TO DO:
Retype the full review below of the paper on spectral representations in diffusion models, word for word.
START SELECTED EXTRACT
|
Revisiting Spectral Representations in Generative Diffusion Models |
Soundness: 3: good
Presentation: 1: poor
Contribution: 2: fair
Rating: 4: marginally below the acceptance threshold
Confidence: 3: You are fairly confident in your assessment. It is possible that you did not understand some parts of the submission or that you are unfamiliar with some pieces of related work. Math/other details were not carefully checked. |
The authors propose a spectral regularizer for diffusion models with a projection head trained to approximate the top-K eigenfunctions of the forward-diffusion kernel. The authors link the resulting objective to score-distillation in representation space and report gains on several visual and point cloud datasets.
The method proposed is teacher-free, and the authors connect it to the forward-diffusion kernel, which is good.
The implementation should be fairly efficient, with a time-conditioned head.
The data ablations considered are reasonable for synthetic data, images, and point clouds.
The results seem to yield mild but consistent gains, especially on point clouds or low res images.
The reported results are severely lacking in statistical significance. For all trend figures and tables the authors should (at the very least) report average and std/err over three or more seeds. Because of the mild improvements in some cases, and the lack of multi-run statistics, it is hard to judge significance.
The results are limited to mostly low-resolution experiments, and there seems to be a negative correlation in Table 1 between FID improvements and scale.
END SELECTED EXTRACT
START INFORMATION PROVIDED
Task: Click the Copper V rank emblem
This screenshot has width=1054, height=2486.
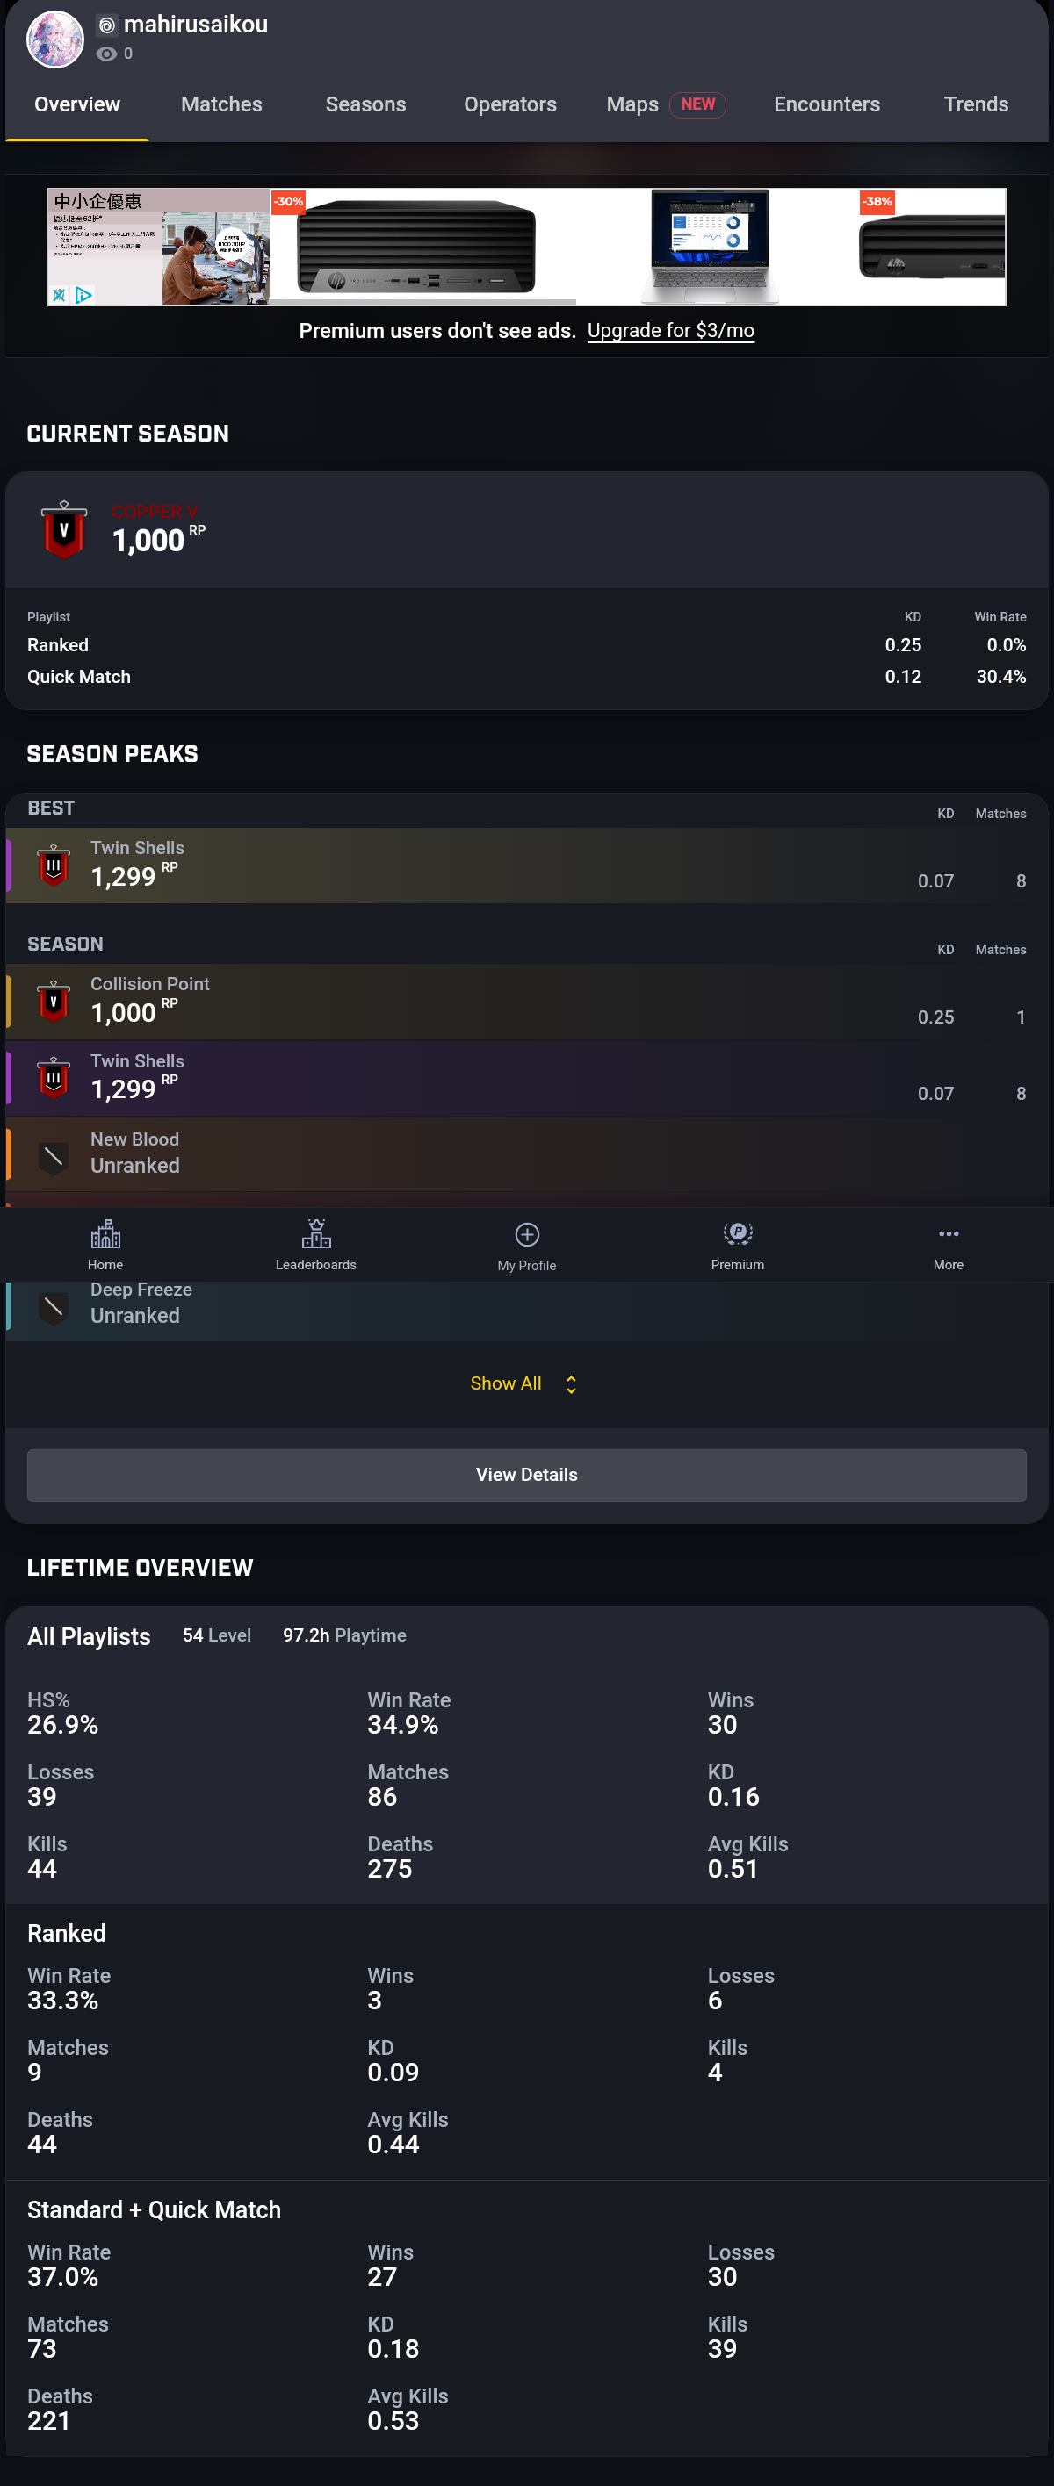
END INFORMATION PROVIDED
FULL SOLUTION:
|
Revisiting Spectral Representations in Generative Diffusion Models |
Soundness: 3: good
Presentation: 1: poor
Contribution: 2: fair
Rating: 4: marginally below the acceptance threshold
Confidence: 3: You are fairly confident in your assessment. It is possible that you did not understand some parts of the submission or that you are unfamiliar with some pieces of related work. Math/other details were not carefully checked. |
The authors propose a spectral regularizer for diffusion models with a projection head trained to approximate the top-K eigenfunctions of the forward-diffusion kernel. The authors link the resulting objective to score-distillation in representation space and report gains on several visual and point cloud datasets.
The method proposed is teacher-free, and the authors connect it to the forward-diffusion kernel, which is good.
The implementation should be fairly efficient, with a time-conditioned head.
The data ablations considered are reasonable for synthetic data, images, and point clouds.
The results seem to yield mild but consistent gains, especially on point clouds or low res images.
The reported results are severely lacking in statistical significance. For all trend figures and tables the authors should (at the very least) report average and std/err over three or more seeds. Because of the mild improvements in some cases, and the lack of multi-run statistics, it is hard to judge significance.
The results are limited to mostly low-resolution experiments, and there seems to be a negative correlation in Table 1 between FID improvements and scale.